= DIRECTIONS FOR THIS TASK =
Find every line in the records below that holds the word "agent", and copy each one.
(INPUT FOR THIS TASK begins)
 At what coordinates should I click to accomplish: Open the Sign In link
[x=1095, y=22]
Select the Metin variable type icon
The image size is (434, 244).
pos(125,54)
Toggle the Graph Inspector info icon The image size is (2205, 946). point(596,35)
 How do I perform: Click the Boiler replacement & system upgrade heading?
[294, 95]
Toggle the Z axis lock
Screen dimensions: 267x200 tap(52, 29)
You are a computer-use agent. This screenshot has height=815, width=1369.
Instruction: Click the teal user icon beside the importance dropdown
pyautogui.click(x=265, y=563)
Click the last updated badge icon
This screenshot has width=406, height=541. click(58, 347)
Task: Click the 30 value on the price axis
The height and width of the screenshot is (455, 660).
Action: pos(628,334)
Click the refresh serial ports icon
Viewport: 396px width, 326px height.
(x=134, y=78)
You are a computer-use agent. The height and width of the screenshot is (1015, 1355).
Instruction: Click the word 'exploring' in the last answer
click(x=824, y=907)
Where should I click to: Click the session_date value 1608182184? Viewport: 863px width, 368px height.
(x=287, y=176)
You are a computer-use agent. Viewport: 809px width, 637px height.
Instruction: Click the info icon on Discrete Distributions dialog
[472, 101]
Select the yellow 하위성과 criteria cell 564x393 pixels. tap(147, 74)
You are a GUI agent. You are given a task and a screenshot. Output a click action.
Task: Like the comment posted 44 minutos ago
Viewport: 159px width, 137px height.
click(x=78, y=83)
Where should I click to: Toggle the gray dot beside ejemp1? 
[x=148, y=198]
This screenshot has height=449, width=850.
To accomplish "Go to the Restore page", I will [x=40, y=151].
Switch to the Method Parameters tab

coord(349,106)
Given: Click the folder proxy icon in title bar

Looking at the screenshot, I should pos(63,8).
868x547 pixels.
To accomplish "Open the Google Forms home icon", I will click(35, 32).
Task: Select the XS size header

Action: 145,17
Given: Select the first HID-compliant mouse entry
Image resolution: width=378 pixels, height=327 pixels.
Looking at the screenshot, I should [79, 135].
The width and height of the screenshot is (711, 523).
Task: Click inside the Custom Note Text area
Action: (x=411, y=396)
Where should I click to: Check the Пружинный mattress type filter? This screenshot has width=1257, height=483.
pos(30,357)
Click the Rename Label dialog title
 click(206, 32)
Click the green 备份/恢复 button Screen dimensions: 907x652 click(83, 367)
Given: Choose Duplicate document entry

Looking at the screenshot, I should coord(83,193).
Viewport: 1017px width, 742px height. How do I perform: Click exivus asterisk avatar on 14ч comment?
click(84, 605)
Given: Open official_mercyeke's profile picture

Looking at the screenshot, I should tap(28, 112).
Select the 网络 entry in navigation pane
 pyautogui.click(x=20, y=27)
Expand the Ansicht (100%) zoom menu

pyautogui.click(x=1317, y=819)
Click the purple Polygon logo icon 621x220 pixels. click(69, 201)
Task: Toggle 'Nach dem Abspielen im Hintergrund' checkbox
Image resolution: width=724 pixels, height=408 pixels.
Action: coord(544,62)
(INPUT FOR THIS TASK ends)
= RESULT FOR THIS EXERCISE =
You are a computer-use agent. This screenshot has height=815, width=1369.
You are a computer-use agent. The height and width of the screenshot is (1015, 1355).
You are a computer-use agent. Viewport: 809px width, 637px height.
You are a GUI agent. You are given a task and a screenshot. Output a click action.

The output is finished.